## [Work to be completed]
Report each line from the data below that holds the word "Collapse".

## [Data to examine]
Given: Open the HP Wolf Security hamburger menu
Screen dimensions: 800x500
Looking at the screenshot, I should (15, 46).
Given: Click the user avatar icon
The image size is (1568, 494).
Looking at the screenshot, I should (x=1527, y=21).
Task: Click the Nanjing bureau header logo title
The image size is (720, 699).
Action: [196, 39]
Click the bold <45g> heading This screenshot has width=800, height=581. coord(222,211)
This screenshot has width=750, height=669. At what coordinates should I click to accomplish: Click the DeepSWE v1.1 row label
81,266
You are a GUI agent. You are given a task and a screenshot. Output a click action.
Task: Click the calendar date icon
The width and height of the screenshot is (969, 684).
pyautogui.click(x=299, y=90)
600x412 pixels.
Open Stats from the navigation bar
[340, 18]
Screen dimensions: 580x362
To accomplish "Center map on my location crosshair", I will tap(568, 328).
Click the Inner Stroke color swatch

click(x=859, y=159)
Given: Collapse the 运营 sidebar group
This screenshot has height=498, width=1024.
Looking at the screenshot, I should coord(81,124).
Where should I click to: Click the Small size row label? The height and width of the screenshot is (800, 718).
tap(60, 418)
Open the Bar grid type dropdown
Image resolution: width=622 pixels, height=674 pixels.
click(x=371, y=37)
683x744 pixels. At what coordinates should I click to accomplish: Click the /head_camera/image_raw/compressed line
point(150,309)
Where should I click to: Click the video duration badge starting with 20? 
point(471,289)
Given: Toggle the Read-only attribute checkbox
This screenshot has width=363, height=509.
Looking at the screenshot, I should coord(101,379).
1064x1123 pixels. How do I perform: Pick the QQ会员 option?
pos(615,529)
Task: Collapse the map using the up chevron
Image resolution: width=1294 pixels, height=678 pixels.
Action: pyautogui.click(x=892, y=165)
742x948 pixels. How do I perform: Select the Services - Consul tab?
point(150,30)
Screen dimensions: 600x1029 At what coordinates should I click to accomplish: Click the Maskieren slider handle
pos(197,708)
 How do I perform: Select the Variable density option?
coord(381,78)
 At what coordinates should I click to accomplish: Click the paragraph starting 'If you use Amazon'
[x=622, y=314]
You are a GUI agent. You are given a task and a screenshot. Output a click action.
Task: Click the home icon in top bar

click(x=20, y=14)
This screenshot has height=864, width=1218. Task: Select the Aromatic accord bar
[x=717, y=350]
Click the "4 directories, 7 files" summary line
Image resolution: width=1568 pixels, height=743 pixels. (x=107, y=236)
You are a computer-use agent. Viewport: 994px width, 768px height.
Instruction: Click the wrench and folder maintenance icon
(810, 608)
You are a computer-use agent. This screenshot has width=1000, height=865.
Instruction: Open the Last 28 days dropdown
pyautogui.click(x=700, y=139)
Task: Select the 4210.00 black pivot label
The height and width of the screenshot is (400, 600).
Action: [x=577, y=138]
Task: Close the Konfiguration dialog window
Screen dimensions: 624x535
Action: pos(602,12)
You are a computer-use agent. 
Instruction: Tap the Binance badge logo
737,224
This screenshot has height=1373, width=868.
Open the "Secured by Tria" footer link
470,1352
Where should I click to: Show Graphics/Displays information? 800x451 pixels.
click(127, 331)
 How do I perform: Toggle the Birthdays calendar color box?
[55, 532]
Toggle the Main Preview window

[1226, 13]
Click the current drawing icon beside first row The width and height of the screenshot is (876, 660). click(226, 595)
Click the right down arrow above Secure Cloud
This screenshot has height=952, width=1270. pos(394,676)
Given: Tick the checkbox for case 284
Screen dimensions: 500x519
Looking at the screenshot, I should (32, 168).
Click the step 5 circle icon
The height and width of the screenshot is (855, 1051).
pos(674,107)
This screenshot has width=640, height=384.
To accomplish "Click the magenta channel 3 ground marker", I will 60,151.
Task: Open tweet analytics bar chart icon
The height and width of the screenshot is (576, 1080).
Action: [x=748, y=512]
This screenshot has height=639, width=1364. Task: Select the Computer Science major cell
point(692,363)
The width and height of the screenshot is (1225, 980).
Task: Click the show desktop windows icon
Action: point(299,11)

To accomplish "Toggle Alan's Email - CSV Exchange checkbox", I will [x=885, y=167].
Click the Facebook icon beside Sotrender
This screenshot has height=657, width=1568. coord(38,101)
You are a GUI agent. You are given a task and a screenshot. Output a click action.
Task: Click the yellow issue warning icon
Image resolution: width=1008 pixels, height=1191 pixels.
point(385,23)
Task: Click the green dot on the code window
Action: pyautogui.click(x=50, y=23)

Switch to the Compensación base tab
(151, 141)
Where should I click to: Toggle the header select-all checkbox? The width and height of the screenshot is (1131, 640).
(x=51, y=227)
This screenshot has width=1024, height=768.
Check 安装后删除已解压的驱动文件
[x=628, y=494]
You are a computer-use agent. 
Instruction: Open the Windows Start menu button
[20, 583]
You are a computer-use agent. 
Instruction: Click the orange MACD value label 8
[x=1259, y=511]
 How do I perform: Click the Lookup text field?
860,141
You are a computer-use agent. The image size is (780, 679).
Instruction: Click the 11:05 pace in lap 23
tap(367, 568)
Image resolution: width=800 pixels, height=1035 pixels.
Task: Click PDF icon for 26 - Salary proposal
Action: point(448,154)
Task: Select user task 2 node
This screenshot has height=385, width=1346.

## [Exercise result]
Given: Collapse the 运营 sidebar group
Task: Collapse the map using the up chevron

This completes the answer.